鶯奴推開門來見是她,臉上緩緩露出馨寧柔和的表情,要她進屋坐一坐。芳山惴惴不安,本來只是想問問小書堂旁的屋子還能不能借住一晚,但腦際忽然又浮現了宮主那精神萎靡的模樣,一時又有些搖擺不定,不知該不該說,莫名其妙地在茶座上坐了下來。
才坐下,她又想起自己這一坐有些沒大沒小的,又站起來束手等著。鶯奴掀開珠簾到耳房去了,片刻娉婷而回,手里拿著一個梨木盒子,輕聲放在桌上。
“你把這個帶去給宮主。”掀開蓋子來,是素絹裹的一疊疊的煎草果小餅。這一回是真的草果,熱石上烙的,不是什么替代品。
芳山有些吃驚,這樣麻煩骯臟的事,天樞宮留守的那些個丫頭自會漫山遍野地去弄,怎么要蝕月教主做?她再一想,心便忽然冷下來了,“夫人去過山上了”,她想,宮主說過的一些謊話她都知道了。
但她根本沒猜到鶯奴究竟會借這盒餅子說什么。
鶯奴合上了木盒的蓋子,好像是隨口說的,或是偶然想起來,她說:“我到山上去找野草果,因為宮主說,從前她小的時候也會漫山遍野去找。摸著摸著便找到那地方了,倒也不是專程要去,只是找到了,所以就進去看了看……”

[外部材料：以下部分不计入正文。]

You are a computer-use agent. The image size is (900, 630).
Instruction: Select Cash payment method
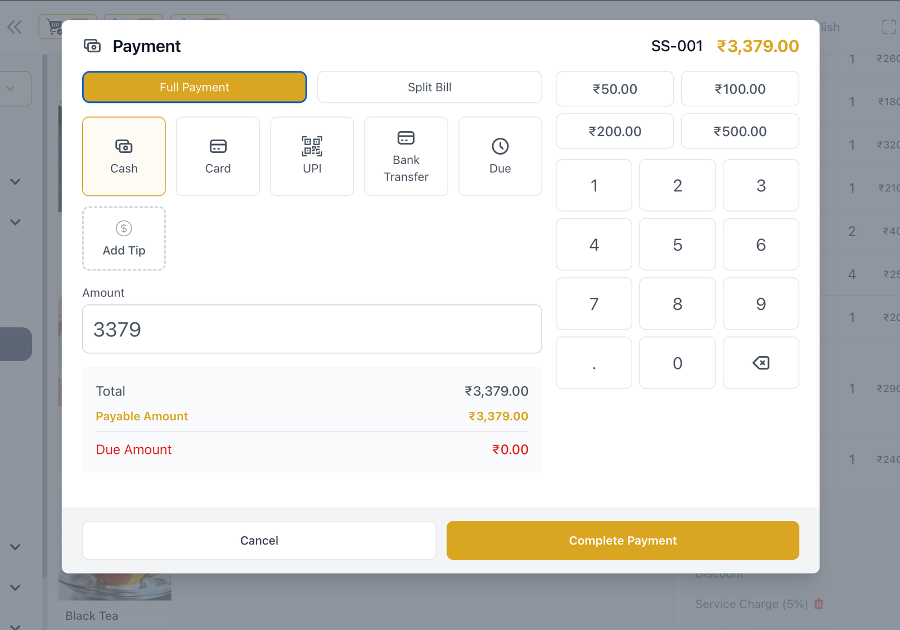(x=124, y=156)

芳山并不知她在說哪個地方,但聽到這里的時候便有些本能的退縮,不敢聽下去了。
她找到亡市的入口了。
那是個神秘之處,現在回想起來,三年前在這地宮里的經歷,都像是上輩子的記憶。那時候她還不明白為何這記憶會這樣遙遠、這樣不真切,現在有些明白了,那扇門下面本身便不是地上的世界。古代的天樞宮主會制造一種籠子,籠中是另一個空間。亡市就是這樣的一個籠子。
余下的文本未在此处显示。